▶ [Exercise passage]
=====

PHARMACOLOGY
PHARMACOLOGY
PHARMACOLOGY
AHMAD MURTAZA
Roll no:
70115960
Semester:
6B
Subject:
PHARMACOLOGY
Assignment:
The U.S. Food and Drug Administration (FDA) can significantly reduce the risk and
uncertainty that discourages drug developers from pursuing new antibiotics by
applying their unique access to data. A large hurdle in the approval of new
antibiotics is the determination of just how great the clinical effect must be. The
availability of robust and uniform historical controls to measure treatment effects
against would greatly increase the feasibility of completing trial enrollment and
remove some of the uncertainty that drug developers face in establishing
endpoints. The FDA has accumulated numerous and varied data sets on clinical
outcomes of infections under different treatment scenarios, including those with
pharmacometric data. These data are available to drug developers only in
fragmented, often proprietary records. The FDA should make these data useful to
current drug development efforts by conducting and publishing a meta-analysis
deriving historical control outcomes of different infections and under different
conditions.
The FDA should continue to build on the progress it has made in the last few years
toward using this analysis to establish clear, feasible, and uniform expectations of
clinical effectiveness across the field of antibiotic indications. While likely to be
imperfect, definition provided by a wide-reaching base of historical control data
would have three important benefits. It would significantly reduce the uncertainty
antibiotic developers face in trying to establish primary outcome expectations in
clinical trials to meet regulatory acceptance. It will also increase the feasibility of
completing trial enrollment. Acceptable historical controls will allow direction of all
enrollable patients to investigational therapy. In the many cases of studies reliant
on a limited enrollable population, this could make the difference between a study
being feasible or not.
The U.S. Department of Agriculture (USDA) can catalyze market forces that will
reduce the prolific agricultural use of antibiotics. The USDA has instituted
certification of consumer products to set standards specific to industry practices
and enable these to be recognized by consumers. Certifications such as “USDA
Prime” for beef products (4) and “Organic” and “Biobased” on a wide range of
commodities (5, 6) have as a side effect created labels with market value. The
USDA should exercise this certification authority and create a “No Feed-
Antibiotics” label to provide consumers with the same ability to discriminate food
products that have been produced without growth-promoting antibiotics.

=====

▶ [The data]
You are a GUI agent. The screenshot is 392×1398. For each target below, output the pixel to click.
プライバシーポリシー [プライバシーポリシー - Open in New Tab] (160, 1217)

=====

▶ [What is required]
Return, word for word, the part of the pharmacology assignment that opens with the words containing "The U.S. Department" and closes with "without growth-promoting antibiotics.".

▶ [Task result]
The U.S. Department of Agriculture (USDA) can catalyze market forces that will
reduce the prolific agricultural use of antibiotics. The USDA has instituted
certification of consumer products to set standards specific to industry practices
and enable these to be recognized by consumers. Certifications such as “USDA
Prime” for beef products (4) and “Organic” and “Biobased” on a wide range of
commodities (5, 6) have as a side effect created labels with market value. The
USDA should exercise this certification authority and create a “No Feed-
Antibiotics” label to provide consumers with the same ability to discriminate food
products that have been produced without growth-promoting antibiotics.